GroundWork Open Source, which provides commercial open source network management software, has announced the launch of MonitoringForge.org, which it bills as a "unified hub for open source monitoring." While the site is primarily aimed at IT administrators who want to compare open source system and network monitoring tools to proprietary alternatives, it may also serve several useful purposes for open source project leaders that don't have community web sites and need to automate aspects of projects. Here are more details.
According to GroundWork's announcement, startup open source projects or plugins that have no community websites can use MonitoringForge to manage elements of their projects including:
Downloading package management
Subversioning tracking and code submission
Open source licensing management
Project review and rankings by users
Q&A, roadmap and bug tracking
Screenshot galleries
Wikis, documentation, newsfeeds and forums
Meta-tagging and search friendly descriptions
Project based security to make a project publicly available, or private
“Inspired by IT admins who search multiple discussion boards or project developer sites trying to find answers and insight, MonitoringForge is the first web site to fulfill a real need for an open source monitoring hub connecting tools with users and advice,” said Tara Spalding, vice president of Marketing for GWOS.
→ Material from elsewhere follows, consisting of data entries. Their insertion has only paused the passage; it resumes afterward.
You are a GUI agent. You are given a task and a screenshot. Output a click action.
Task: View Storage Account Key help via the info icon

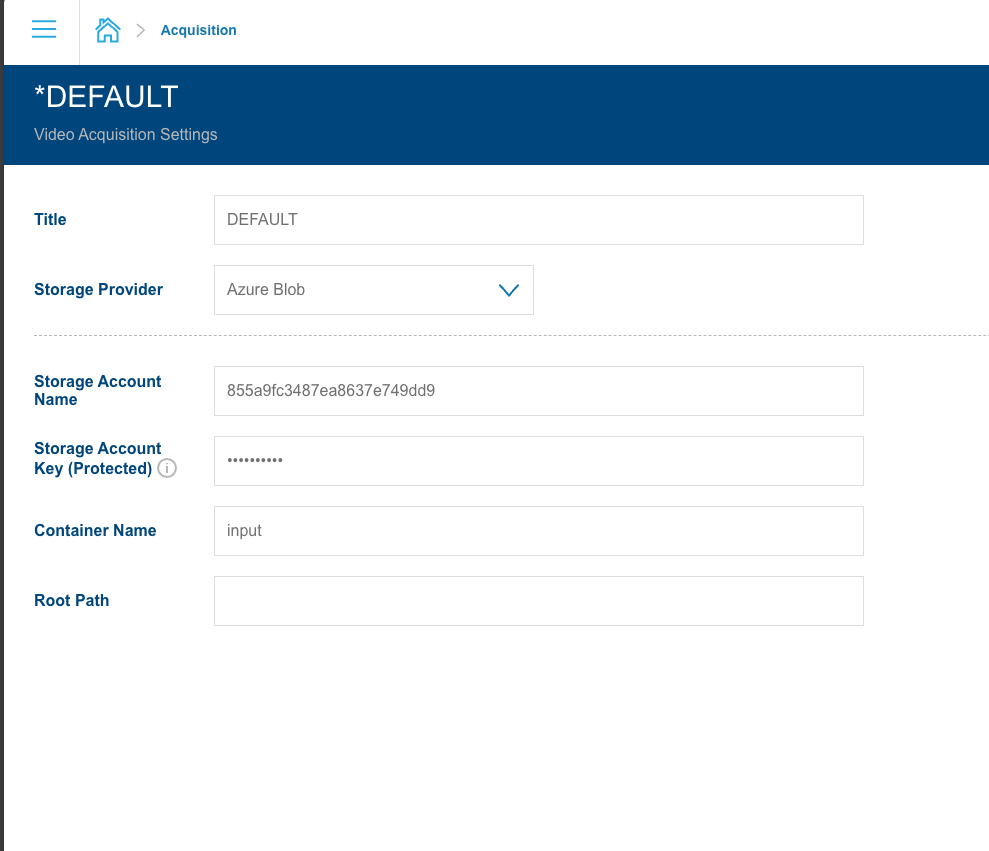point(167,468)
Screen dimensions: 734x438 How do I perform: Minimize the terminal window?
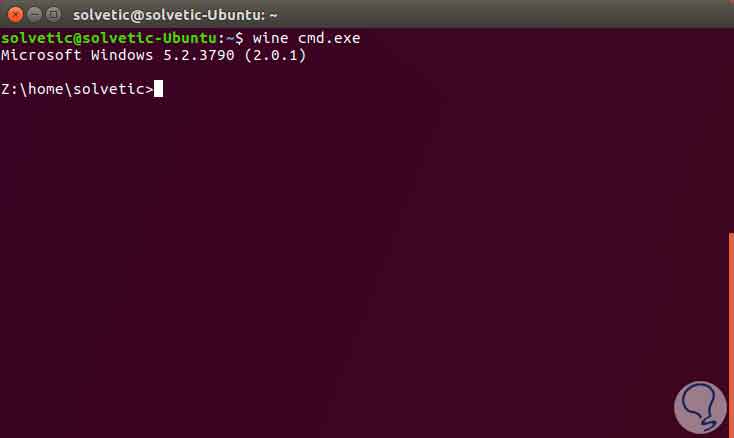pos(35,15)
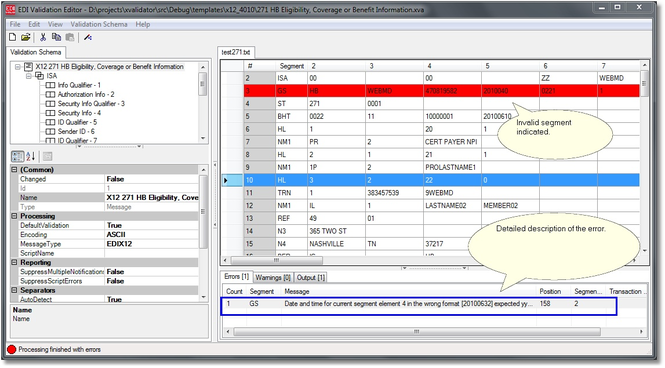
Task: Collapse the Reporting property category
Action: tap(14, 263)
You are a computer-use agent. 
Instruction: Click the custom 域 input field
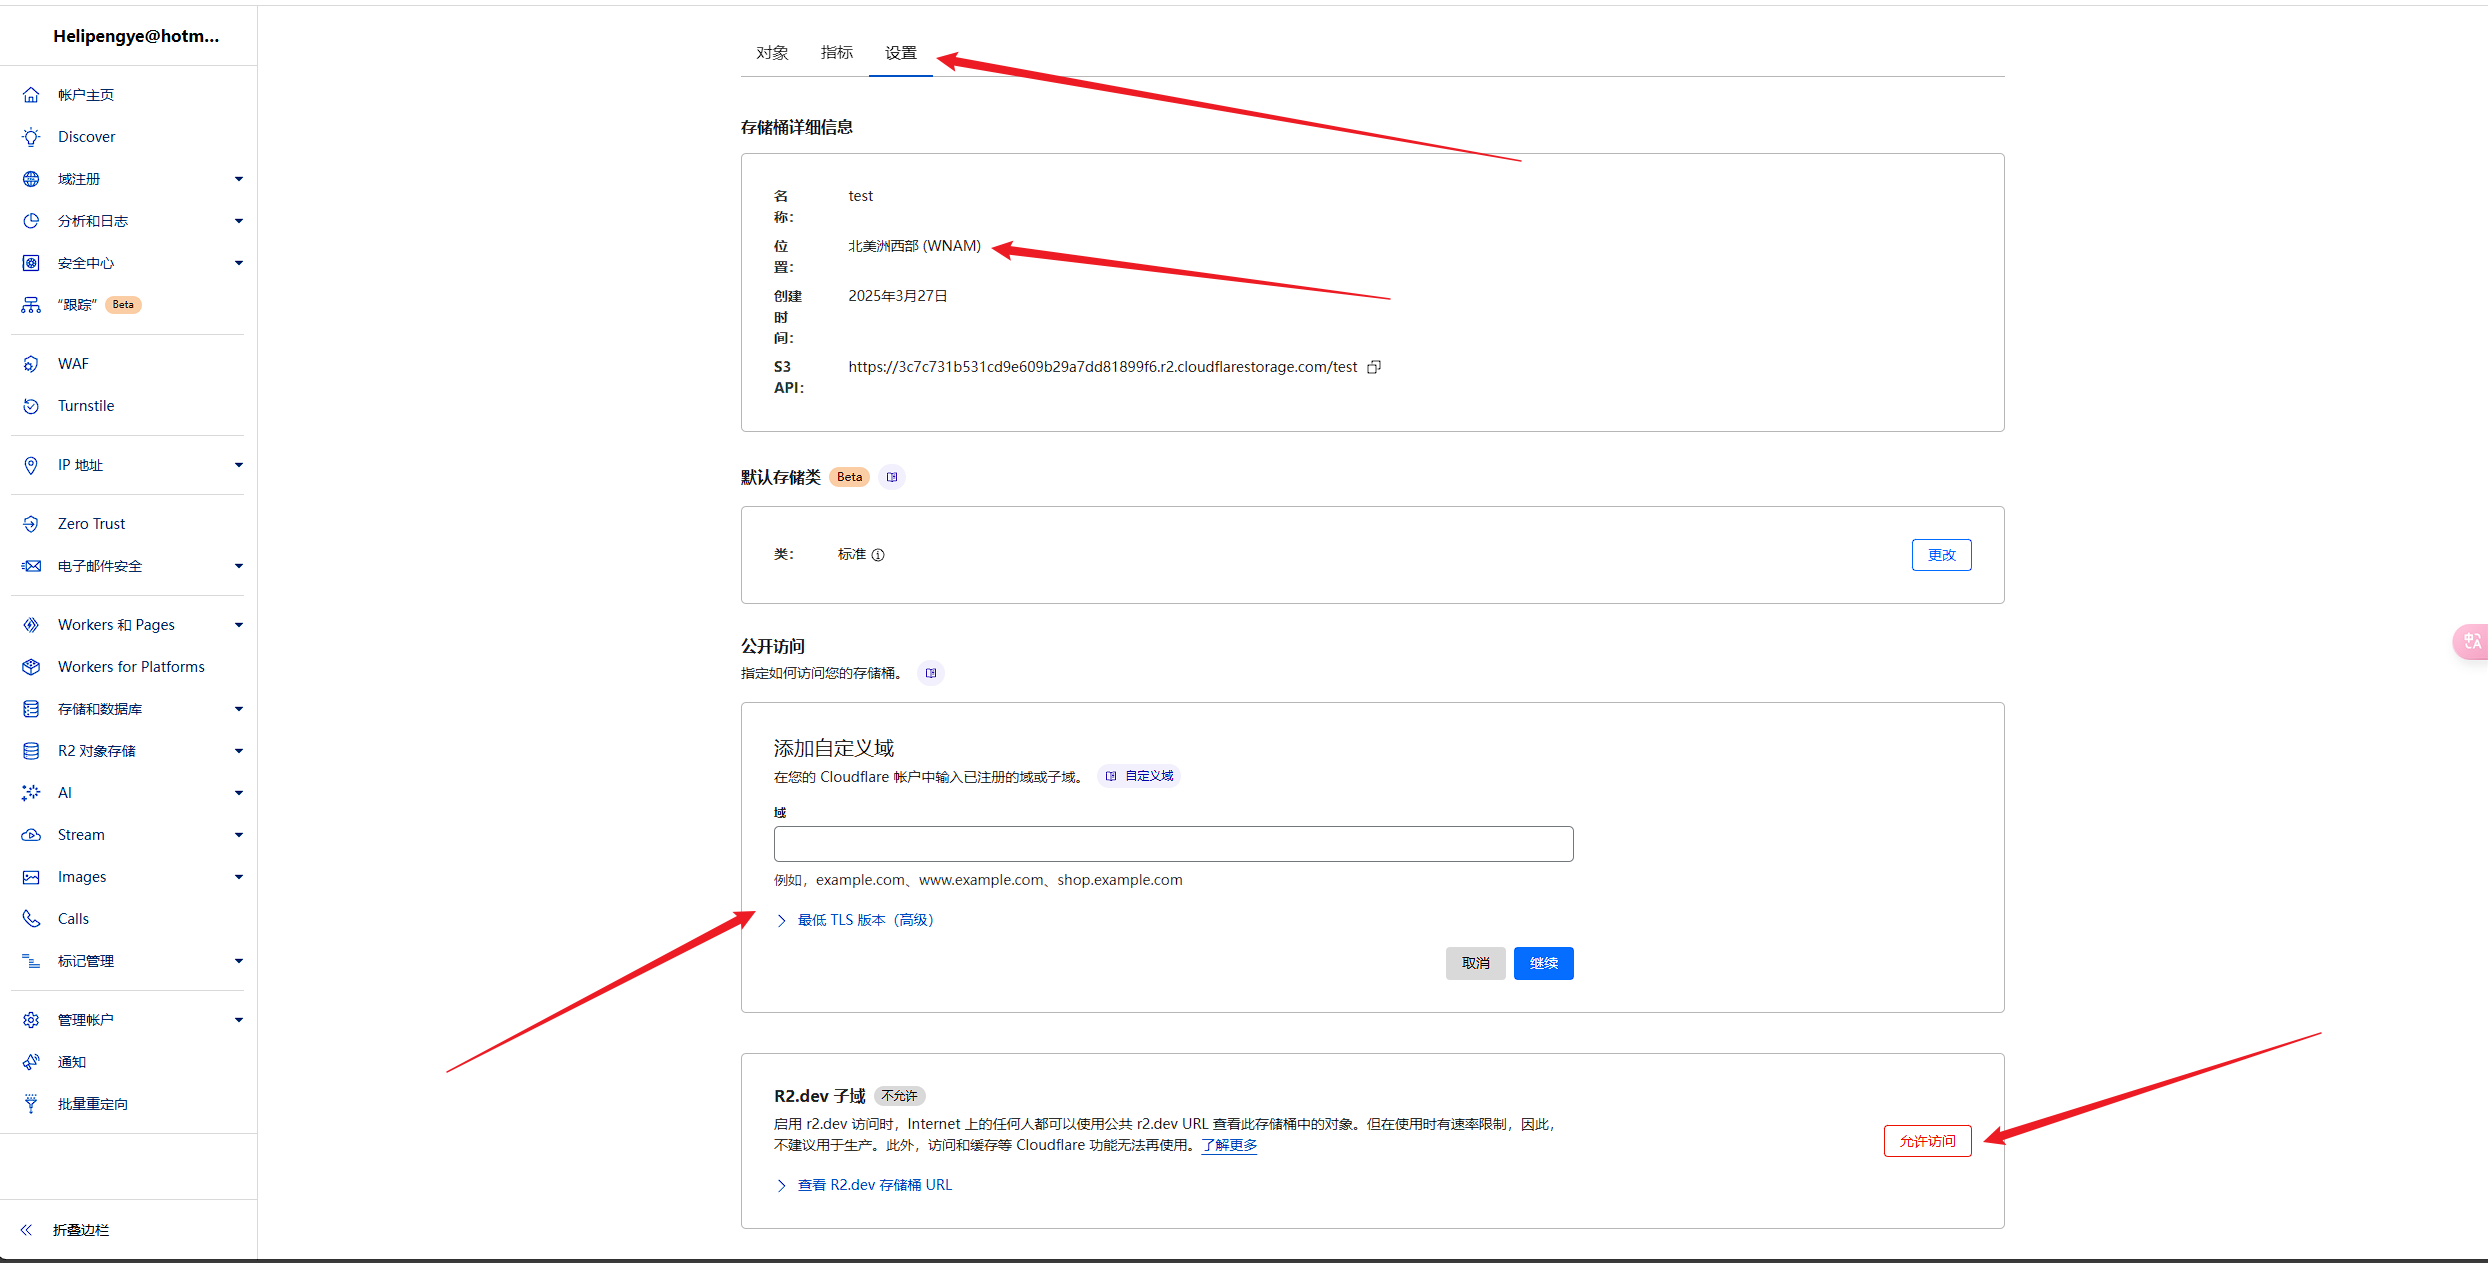1172,844
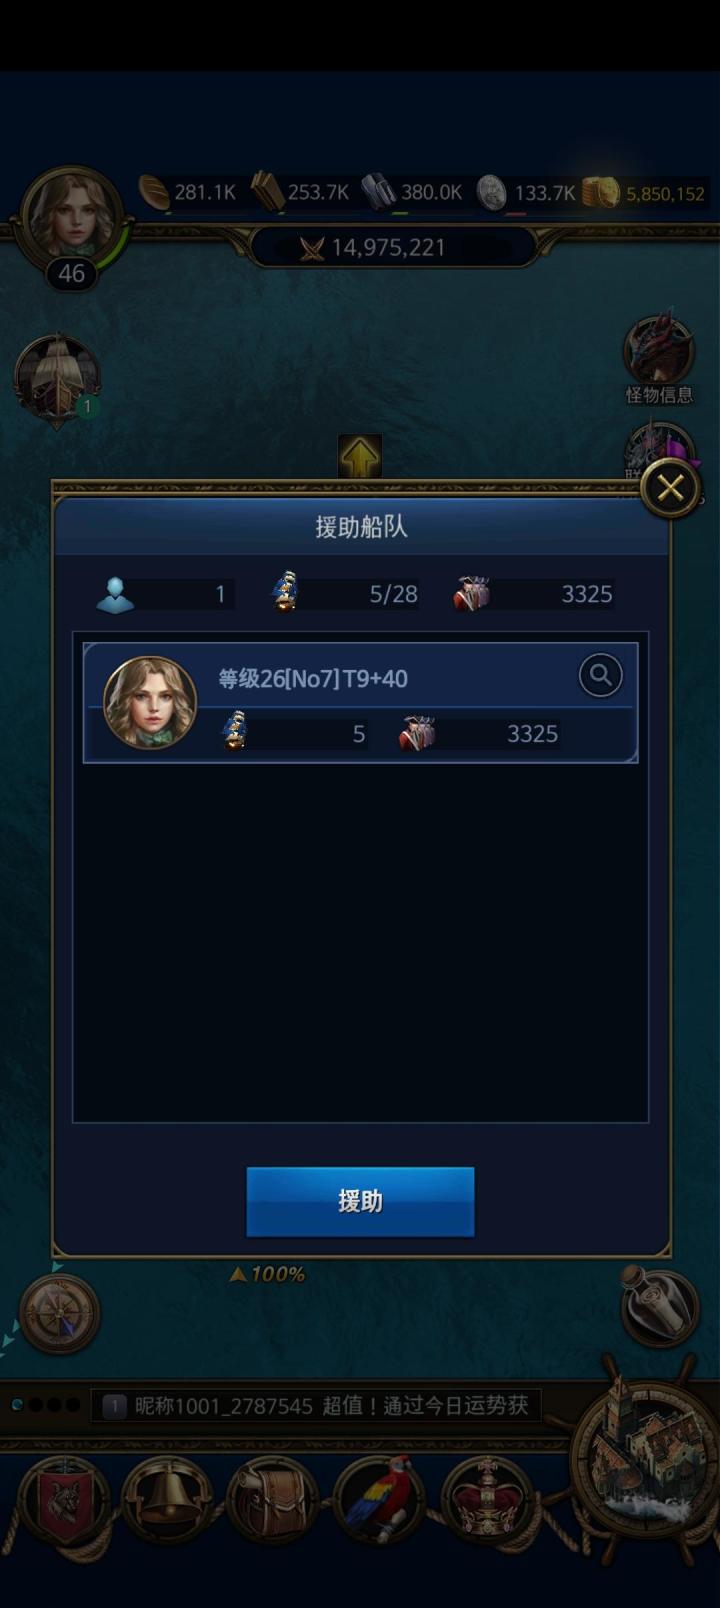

The beta site has more than 1,700 open source projects and plugins, according to GroundWork. It looks like the site can help project administrators discover some useful tools. Among the top-rated projects at the site, you can get MRTG, a multi-router traffic grapher, Nagios, one of the most popular enterprise network monitoring applicationos, and NagVis, a tool for visualizing Nagios data. If you manage an open source project or a network, take a look.